S&T: Shannon Hall and Emily Poore

Let’s get this straight: the arXiv — an open-access service where astronomers post copies of their research papers — is a serious website for serious articles. Astronomers are stern human beings, going about their work without the slightest sense of humor.

Today a few of these austere articles are revealing alarming results. Some claim that humankind will be erased from Earth’s surface in 12,194,755 years, while others look at the serious threat of Zombie-ism.

Scientists have yet to comment on why this date (April 1st) corresponds to such a high number of startling claims. In an effort to keep our readers up to speed on advancements within the professional astronomical community, we at S&T have provided short summaries of these new results.

A Necro-biological Explanation for the Fermi Paradox

Discovering life beyond Earth might just be the Holy Grail of science. As astronomers learn more about the frequency and size distribution of exoplanets around distant stars, it’s becoming clear that planets with the right conditions for life might be abundant in the Milky Way. So why haven’t we detected extraterrestrial intelligent life?
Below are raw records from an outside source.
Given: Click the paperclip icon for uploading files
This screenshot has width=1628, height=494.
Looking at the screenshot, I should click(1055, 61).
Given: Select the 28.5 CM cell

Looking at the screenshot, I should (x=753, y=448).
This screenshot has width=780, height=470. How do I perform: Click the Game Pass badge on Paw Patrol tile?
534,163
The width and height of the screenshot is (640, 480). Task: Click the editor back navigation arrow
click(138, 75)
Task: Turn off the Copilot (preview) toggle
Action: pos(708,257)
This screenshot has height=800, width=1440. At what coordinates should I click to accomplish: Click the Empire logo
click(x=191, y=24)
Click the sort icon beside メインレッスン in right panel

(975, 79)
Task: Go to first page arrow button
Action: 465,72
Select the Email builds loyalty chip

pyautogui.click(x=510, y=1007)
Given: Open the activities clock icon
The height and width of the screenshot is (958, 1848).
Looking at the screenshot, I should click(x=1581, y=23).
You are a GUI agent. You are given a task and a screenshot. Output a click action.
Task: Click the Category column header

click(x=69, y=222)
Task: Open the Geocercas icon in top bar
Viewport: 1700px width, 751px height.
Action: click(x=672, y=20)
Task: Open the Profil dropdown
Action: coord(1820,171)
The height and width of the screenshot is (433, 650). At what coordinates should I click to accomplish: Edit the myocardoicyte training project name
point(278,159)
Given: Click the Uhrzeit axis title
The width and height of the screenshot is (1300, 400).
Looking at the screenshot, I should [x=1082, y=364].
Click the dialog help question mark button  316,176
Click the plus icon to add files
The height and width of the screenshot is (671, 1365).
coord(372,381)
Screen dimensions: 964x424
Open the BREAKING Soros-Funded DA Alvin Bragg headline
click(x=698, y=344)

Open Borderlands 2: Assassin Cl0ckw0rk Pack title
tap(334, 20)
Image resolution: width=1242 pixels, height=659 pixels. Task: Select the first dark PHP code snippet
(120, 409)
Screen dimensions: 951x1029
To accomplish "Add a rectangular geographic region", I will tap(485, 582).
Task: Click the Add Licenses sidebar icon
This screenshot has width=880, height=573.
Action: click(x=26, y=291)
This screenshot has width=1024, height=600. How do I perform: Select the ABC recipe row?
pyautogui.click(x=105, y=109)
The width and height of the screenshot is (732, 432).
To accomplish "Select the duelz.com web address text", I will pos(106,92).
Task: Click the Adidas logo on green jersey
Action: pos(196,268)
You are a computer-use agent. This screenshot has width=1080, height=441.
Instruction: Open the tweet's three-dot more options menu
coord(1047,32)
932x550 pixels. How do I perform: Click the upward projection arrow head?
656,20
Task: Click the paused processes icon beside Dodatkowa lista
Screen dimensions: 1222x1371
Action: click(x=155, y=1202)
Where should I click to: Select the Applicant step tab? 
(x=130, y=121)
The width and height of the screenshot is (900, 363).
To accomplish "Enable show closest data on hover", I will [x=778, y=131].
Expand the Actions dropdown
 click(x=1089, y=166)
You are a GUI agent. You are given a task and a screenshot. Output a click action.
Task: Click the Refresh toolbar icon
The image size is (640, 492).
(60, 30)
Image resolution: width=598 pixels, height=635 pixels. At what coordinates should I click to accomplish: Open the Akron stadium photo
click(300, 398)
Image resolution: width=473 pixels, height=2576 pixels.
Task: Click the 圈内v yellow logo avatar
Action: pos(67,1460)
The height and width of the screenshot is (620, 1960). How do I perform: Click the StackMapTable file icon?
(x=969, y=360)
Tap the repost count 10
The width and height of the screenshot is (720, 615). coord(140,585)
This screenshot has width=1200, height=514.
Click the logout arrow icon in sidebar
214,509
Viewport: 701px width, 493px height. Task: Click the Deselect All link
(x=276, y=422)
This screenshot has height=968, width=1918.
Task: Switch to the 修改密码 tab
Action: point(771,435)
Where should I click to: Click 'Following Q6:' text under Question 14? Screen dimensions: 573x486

New research may provide the answer to this so-called Fermi paradox, the apparent contradiction that physicist Enrico Fermi once pointed out between the high probability of extraterrestrial civilizations’ existence and the lack of contact with such civilizations.

Stephen Kane (Center for Global Extinction Pandemic Control) and Franck Zelziz (Planetary Defense Institute - Zombie Division) conclude the only logical explanation for the Fermi paradox is Zombie-ism. Any extraterrestrial civilizations capable of detection are now extinct due to Zombie apocalypses.

By combining recent exoplanet discoveries with studies of infectious diseases, the team demonstrates how they can identify exoplanets where Zombie apocalypses have occurred. They conclude that it’s a matter of planetary defense and security to carefully catalogue and monitor these planets in order to exclude contact in the future.

This paper has been submitted for publication in the Necronomicon.

The CMB Flexes its BICEPs While Walking the Planck

Only two weeks ago, astronomers discovered the fingerprints of inflation — evidence that the universe underwent a brief but stupendous expansion immediately following the Big Bang.

One data point tells us the size of the gravitational waves — ripples in the fabric of spacetime — as compared to the density fluctuations in the cosmic microwave background (CMB), the radiation released 380,000 years after the universe’s birth. But these new results appear inconsistent with data from the Planck satellite (BICEP2 derived a ratio of 0.2, whereas the Planck team derived up upper limit of 0.11).

New research shows this discrepancy may be easily resolved if we assume the universe is “lopsided.” The team uses the analogy that the entire universe is contained within a star: one side of the sky will have a higher ratio because it lies at the bottom of the star while the other side of the sky will have a lower ratio because it lies at the top. From this theory, the idea of a “multiverse” naturally follows because presumably there are many stars.

The team concludes that this idea will be able to better explain other astronomical mysteries, including what came before the Big Bang and the emergence of dark energy.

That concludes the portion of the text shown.